Please print exactly the lines running from the one that contains "Instruction: Click the black" to the end of the data, with both lines included.

Collected data:
*****

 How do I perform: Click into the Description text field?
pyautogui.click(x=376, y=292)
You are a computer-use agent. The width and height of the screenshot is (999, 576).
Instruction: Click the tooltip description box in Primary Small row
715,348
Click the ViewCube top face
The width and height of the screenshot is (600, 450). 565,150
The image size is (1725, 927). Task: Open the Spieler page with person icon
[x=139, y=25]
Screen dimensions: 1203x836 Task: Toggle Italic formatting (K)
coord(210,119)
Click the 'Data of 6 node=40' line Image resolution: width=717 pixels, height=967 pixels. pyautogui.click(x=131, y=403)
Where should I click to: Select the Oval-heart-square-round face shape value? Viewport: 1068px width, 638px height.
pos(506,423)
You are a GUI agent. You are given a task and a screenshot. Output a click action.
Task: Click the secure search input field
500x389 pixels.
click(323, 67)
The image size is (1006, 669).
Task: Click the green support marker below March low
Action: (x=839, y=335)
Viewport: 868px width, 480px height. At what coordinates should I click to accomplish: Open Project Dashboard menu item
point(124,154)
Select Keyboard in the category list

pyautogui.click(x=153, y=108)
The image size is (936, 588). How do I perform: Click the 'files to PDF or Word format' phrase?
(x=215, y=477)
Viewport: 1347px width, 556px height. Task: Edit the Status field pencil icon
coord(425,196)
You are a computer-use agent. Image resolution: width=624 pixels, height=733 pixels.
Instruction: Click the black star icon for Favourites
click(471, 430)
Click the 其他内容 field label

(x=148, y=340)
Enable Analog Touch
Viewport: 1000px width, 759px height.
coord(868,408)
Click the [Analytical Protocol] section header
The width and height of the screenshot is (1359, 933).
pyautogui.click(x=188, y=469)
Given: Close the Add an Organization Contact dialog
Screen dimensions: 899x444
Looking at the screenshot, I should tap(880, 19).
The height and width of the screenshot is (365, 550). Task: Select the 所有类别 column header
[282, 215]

*****

__Your response__.
Instruction: Click the black star icon for Favourites
click(471, 430)
Click the 其他内容 field label

(x=148, y=340)
Enable Analog Touch
Viewport: 1000px width, 759px height.
coord(868,408)
Click the [Analytical Protocol] section header
The width and height of the screenshot is (1359, 933).
pyautogui.click(x=188, y=469)
Given: Close the Add an Organization Contact dialog
Screen dimensions: 899x444
Looking at the screenshot, I should tap(880, 19).
The height and width of the screenshot is (365, 550). Task: Select the 所有类别 column header
[282, 215]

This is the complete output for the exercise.